California Court of Appeals, Second District, Sixth Division
Jun 30, 2009
2d Crim. B204559 (Cal. Ct. App. Jun. 30, 2009)

Opinion

NOT TO BE PUBLISHED

Superior Court County of Los Angeles No. GA062542. Leslie E. Brown, Judge.

Allen G. Weinberg, under appointment by the Court of Appeal, for Defendant and Appellant.

Edmund G. Brown, Jr., Attorney General, Dane R. Gillette, Chief Assistant Attorney General, Pamela C. Hamanaka, Senior Assistant Attorney General, Steven D. Matthews, Supervising Deputy Attorney General, Timothy M. Weiner, Deputy Attorney General, for Plaintiff and Respondent.


COFFEE, J.

Joaquin Jose Montes appeals his conviction by jury of one count of continuous sexual abuse of a child. (§ 288.5, subd. (a).) Appellant was acquitted of two counts of committing lewd acts upon a child. (§ 288, subd. (a).) The court sentenced appellant to 12 years in state prison.

Appellant contends that his conviction must be reversed because the court erroneously admitted two out of court statements under the fresh complaint doctrine. We affirm.

FACTUAL AND PROCEDURAL BACKGROUND

Appellant committed oral sex upon his stepdaughter, M., from the time she was eight or nine years old until she was twelve years old. The abuse was not reported to authorities until 2004, during bitter divorce proceedings. The defense theory at trial was that M.'s mother fabricated the allegations to gain an advantage in the pending divorce. To disprove this, the prosecution presented "fresh complaint" evidence: testimony that M. and her mother had disclosed the abuse to others years earlier.

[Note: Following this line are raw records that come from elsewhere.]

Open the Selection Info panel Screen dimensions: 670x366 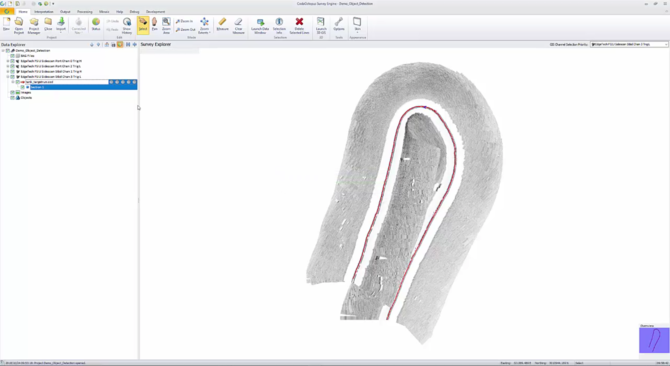point(279,26)
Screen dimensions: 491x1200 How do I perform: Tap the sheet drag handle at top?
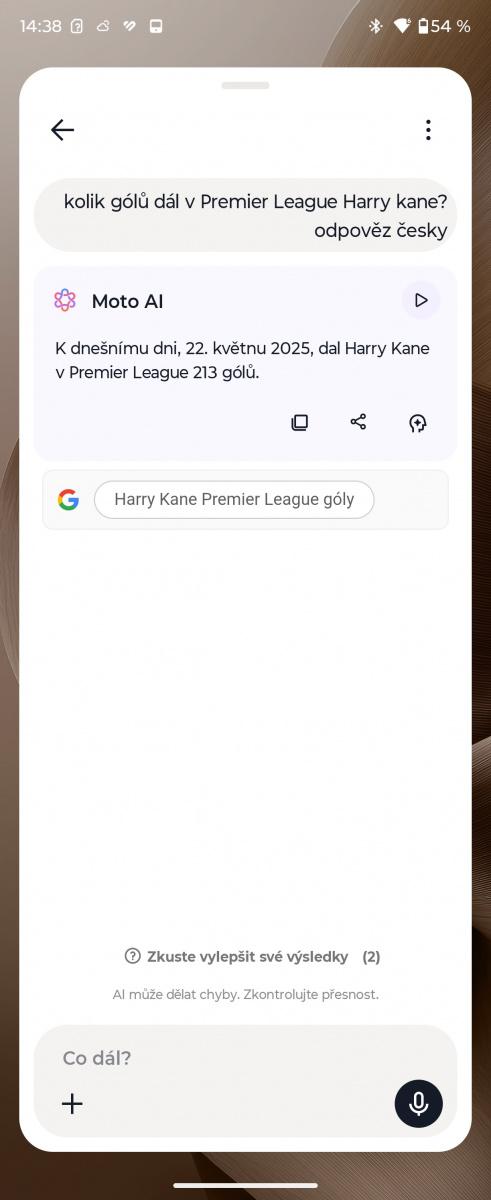[245, 86]
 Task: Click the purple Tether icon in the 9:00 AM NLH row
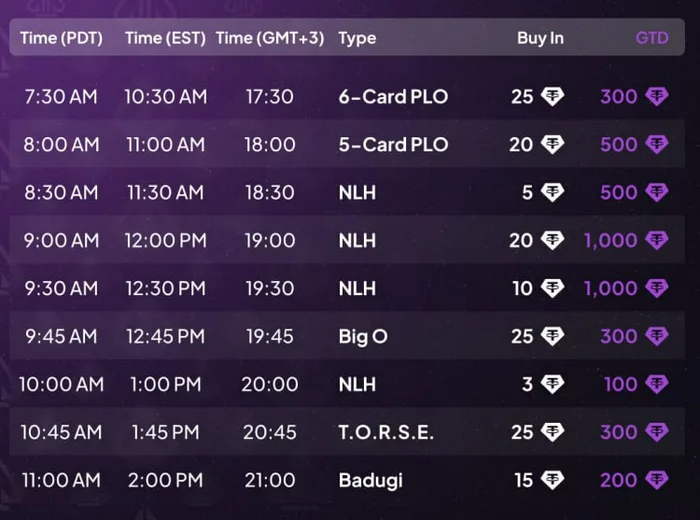coord(656,241)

M. was 21 years old at the time of trial. She testified that from about 1993 to July 4, 1998, her stepfather regularly performed oral sex on her. He required her to submit in order to avoid punishment. On July 4, 1998, he was performing oral sex on her when her mother and uncle came home early from a fireworks show. M. hid naked under a crib. Her mother found her and asked whether appellant had touched her. For the first few days M. said, "No," but after about a week she said, "Yes." She did not tell her mother details. She was never again left alone with appellant and the abuse stopped.

M. testified that while the abuse was occurring or "really soon after" she told her best friend. Also, when she was about 15 she "might have mentioned it" to a church youth group leader, Wendy Gabelman. When M. turned 18 in 2003, she got married. She told her husband about the abuse while they were dating. Appellant and.M.'s mother separated in 2004. Afterward, a police officer came to ask M. about the abuse. She had not previously told anyone the details of what occurred.

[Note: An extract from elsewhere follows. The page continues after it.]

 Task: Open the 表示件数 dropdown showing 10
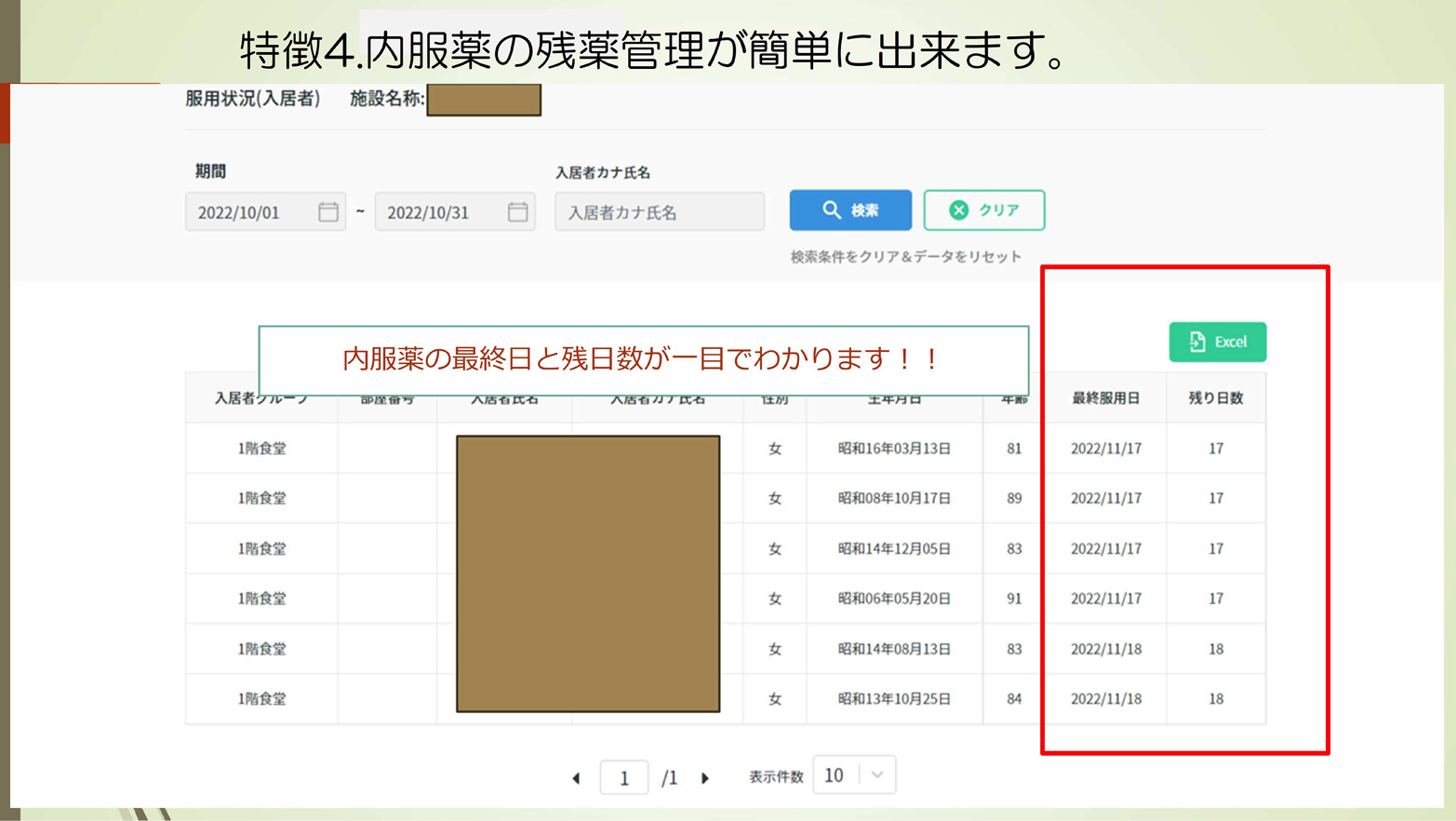(x=853, y=775)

M.'s uncle testified that on July 4, 1998, he and his sister came home early from a fireworks show and appellant tried to prevent his sister from going into the bedroom. He saw his sister remove M. from the bedroom, wrapped in a towel. He moved out the next day, after confronting appellant.

M.'s mother testified that on July 4, 1998, she found appellant in their bedroom pulling up his sweatpants. M. was hiding naked under a crib in the room. Appellant and.M. denied anything was happening. After about a week, M. told her mother that appellant had "touched her very many times."

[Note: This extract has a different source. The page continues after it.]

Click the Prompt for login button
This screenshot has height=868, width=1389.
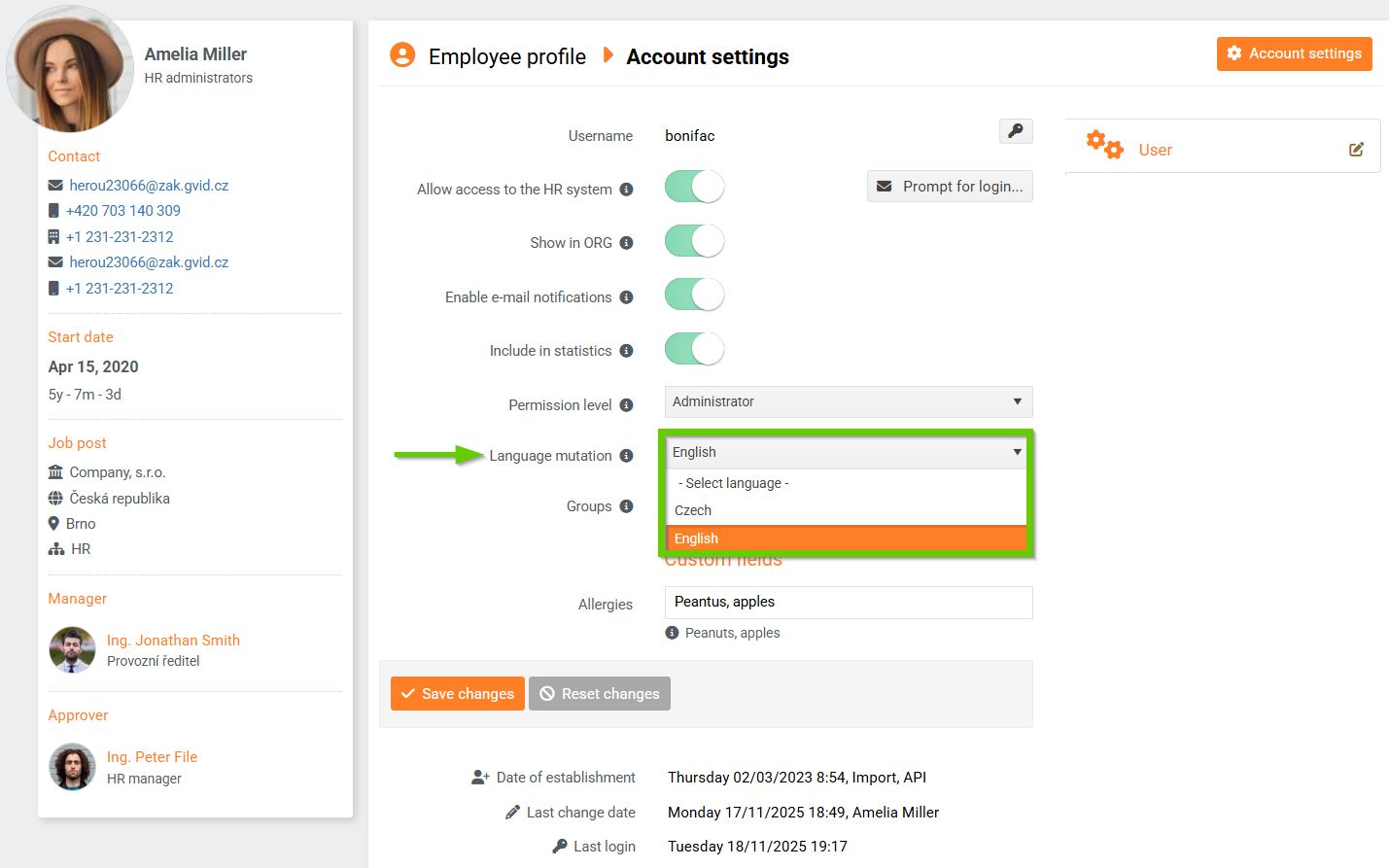click(950, 187)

M.'s mother told her pastor's wife about the abuse in 1998 and she told her pastor in 1999 or 2000. They told her to forgive him. In 2002 or 2003 M.'s mother and appellant met with their pastor to discuss the abuse. In 2004, after appellant had left her for another woman, she consulted with a marriage counselor. She told the counselor, Lynne Cranston, about the abuse.

M.'s best friend testified, over defense objection, that M. told her about the abuse twice. On the first occasion, the girls were between 11 and 13 years old. She could not recall M.'s exact words. M. told her that appellant had become jealous of boys and "she said something that would insinuate that [he had sexually inappropriately touched her] and made me believe she must have said it right on the dot. Otherwise, I wouldn't have assumed." She shared with M. the fact that she too had been molested. They were in.M.'s bedroom and it was probably a Sunday afternoon after church.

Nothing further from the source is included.